Year: Team; Games; Tackles; Interceptions; Fumbles
GP: GS; Cmb; Solo; Ast; Sck; TFL; Int; Yds; TD; Lng; PD; FF; FR; Yds; TD
2004: STL; 16; 5; 39; 33; 6; 0.0; 6; 0; 0; 0; 0; 0; 0; 0; 0; 0
2005: STL; 16; 7; 58; 49; 9; 0.0; 2; 0; 0; 0; 0; 1; 1; 1; 8; 0
2006: STL; 16; 14; 61; 60; 1; 2.0; 8; 0; 0; 0; 0; 1; 1; 0; 0; 0
2007: STL; 15; 15; 67; 54; 13; 2.5; 7; 0; 0; 0; 0; 3; 3; 1; 0; 0
2008: GNB; 14; 7; 69; 59; 10; 1.0; 3; 0; 0; 0; 0; 8; 1; 0; 0; 0
2009: GNB; 12; 4; 41; 31; 10; 2.0; 3; 0; 0; 0; 0; 1; 0; 1; 0; 0
2010: GNB; 8; 1; 16; 13; 3; 1.0; 1; 1; 9; 0; 9; 1; 0; 0; 0; 0
97; 53; 351; 299; 52; 8.5; 30; 1; 9; 0; 9; 15; 6; 3; 8; 0

===Playoffs===

Year: Team; Games; Tackles; Interceptions; Fumbles
GP: GS; Cmb; Solo; Ast; Sck; TFL; Int; Yds; TD; Lng; PD; FF; FR; Yds; TD
2004: STL; 2; 0; 1; 1; 0; 0.0; 0; 0; 0; 0; 0; 0; 0; 0; 0; 0
2009: GNB; 1; 1; 4; 4; 0; 0.0; 0; 0; 0; 0; 0; 0; 0; 0; 0; 0
3; 1; 5; 5; 0; 0.0; 0; 0; 0; 0; 0; 0; 0; 0; 0; 0

==Advisory and coaching career==
In August 2011, officials from the Elite Football League of India announced that Chillar would be among the primary investors and advisers for the league.

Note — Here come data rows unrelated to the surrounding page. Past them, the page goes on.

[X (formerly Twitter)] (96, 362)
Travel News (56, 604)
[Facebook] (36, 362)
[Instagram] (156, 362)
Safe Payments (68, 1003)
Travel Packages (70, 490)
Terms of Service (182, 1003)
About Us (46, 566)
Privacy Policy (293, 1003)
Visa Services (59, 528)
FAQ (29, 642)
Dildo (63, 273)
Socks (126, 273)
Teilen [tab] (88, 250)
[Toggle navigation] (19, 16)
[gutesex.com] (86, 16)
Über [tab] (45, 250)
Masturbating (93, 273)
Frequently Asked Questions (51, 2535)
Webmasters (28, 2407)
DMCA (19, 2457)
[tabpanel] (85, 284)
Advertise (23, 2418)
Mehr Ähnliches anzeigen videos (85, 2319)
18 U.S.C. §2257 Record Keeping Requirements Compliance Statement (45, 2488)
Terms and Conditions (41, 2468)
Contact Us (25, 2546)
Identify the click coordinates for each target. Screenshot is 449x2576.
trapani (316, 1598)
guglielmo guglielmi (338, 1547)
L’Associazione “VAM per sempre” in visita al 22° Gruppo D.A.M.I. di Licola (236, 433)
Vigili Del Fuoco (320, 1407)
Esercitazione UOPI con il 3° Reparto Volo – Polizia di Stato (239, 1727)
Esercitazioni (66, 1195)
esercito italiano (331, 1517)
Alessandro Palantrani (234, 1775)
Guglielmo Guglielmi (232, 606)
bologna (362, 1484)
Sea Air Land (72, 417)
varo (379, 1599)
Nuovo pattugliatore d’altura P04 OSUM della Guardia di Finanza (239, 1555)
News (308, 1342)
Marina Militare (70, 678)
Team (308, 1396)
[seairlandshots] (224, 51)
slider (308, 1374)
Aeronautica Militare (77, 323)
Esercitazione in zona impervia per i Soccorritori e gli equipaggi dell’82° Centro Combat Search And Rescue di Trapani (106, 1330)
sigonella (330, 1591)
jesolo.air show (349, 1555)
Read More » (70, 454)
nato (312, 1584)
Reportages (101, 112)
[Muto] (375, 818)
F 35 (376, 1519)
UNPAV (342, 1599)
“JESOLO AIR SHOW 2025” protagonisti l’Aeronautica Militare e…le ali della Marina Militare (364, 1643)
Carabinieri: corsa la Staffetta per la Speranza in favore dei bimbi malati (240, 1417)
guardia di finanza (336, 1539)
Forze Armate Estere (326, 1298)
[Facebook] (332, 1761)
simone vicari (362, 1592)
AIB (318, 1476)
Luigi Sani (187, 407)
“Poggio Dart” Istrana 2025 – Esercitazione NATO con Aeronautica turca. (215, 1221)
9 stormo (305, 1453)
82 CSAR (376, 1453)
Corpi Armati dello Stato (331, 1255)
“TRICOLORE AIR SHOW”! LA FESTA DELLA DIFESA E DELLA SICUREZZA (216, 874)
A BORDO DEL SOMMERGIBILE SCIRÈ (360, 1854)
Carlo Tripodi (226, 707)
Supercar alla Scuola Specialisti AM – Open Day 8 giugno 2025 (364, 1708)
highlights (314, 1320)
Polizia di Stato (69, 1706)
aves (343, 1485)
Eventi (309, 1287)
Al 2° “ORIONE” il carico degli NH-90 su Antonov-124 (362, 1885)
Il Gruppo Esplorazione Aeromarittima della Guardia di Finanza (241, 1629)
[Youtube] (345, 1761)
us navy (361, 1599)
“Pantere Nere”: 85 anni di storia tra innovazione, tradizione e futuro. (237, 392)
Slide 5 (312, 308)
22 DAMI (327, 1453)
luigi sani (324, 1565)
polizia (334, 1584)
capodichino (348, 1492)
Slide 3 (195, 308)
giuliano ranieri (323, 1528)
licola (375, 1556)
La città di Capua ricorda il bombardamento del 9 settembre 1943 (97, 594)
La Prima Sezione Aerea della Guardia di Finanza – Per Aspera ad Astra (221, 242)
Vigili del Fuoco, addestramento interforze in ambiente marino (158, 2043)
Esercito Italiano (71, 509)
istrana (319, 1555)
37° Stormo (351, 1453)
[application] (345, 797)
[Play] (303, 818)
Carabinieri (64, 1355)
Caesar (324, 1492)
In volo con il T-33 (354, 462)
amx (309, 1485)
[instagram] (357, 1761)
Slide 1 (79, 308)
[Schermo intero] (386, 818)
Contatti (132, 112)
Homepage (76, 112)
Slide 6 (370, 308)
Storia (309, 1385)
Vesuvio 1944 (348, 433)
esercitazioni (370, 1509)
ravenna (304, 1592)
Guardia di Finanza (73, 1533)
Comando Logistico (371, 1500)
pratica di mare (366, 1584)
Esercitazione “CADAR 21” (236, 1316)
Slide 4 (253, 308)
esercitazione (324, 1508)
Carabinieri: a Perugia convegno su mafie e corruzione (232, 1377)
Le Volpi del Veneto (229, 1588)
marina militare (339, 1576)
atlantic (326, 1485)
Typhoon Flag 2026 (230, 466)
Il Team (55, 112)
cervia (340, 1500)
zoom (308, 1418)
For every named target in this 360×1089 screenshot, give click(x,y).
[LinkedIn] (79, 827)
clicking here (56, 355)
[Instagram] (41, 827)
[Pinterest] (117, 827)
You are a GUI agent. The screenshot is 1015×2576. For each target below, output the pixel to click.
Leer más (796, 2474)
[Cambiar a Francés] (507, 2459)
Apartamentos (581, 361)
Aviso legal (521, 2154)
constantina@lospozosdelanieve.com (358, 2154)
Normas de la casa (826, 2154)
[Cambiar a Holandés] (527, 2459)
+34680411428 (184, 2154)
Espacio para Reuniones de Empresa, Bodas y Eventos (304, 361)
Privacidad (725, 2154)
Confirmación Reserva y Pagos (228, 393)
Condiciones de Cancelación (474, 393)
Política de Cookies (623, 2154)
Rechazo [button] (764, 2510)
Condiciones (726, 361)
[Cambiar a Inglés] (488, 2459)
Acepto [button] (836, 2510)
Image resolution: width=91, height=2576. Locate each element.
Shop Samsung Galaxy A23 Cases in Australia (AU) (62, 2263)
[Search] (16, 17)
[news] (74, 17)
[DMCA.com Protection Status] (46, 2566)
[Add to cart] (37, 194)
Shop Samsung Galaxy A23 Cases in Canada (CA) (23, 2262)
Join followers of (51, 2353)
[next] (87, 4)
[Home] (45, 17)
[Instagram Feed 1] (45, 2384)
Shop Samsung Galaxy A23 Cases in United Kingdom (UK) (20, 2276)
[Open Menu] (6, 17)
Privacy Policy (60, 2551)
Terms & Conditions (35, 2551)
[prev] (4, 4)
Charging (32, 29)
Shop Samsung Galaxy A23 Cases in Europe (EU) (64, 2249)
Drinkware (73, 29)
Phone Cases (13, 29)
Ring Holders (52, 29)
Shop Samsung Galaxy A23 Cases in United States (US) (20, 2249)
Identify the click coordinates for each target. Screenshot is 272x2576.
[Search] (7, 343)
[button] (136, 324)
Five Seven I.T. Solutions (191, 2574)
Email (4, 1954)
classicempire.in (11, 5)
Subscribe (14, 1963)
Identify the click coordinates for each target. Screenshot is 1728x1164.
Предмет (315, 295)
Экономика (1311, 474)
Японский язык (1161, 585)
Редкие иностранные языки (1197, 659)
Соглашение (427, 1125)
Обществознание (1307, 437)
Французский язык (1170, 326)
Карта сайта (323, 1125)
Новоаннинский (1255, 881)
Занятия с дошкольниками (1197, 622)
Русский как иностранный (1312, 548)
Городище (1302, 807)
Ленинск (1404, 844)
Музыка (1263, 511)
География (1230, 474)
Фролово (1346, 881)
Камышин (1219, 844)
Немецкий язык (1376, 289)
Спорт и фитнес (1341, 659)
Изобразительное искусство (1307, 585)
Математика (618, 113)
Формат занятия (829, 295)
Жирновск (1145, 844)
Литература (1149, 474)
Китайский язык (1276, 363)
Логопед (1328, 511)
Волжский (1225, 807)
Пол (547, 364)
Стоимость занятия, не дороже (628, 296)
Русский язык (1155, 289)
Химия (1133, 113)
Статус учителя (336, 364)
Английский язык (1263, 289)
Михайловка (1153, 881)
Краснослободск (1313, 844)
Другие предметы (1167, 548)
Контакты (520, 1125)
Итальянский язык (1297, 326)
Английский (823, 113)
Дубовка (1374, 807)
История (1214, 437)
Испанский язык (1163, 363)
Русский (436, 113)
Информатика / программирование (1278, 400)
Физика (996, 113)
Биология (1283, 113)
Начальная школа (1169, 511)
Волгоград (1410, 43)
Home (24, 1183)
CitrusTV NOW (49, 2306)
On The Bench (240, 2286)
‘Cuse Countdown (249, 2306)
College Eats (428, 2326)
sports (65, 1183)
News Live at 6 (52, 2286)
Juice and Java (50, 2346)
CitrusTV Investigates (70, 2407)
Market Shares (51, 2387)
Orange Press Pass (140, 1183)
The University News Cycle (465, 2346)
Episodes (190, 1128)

Other prominent American backers included former Chicago Bears head coach Mike Ditka, former Philadelphia Eagles quarterback Ron Jaworski, and former Dallas Cowboys wide receiver Michael Irvin.

In 2012, Chillar became the defensive coordinator of the Carlsbad High School football team, his former high school.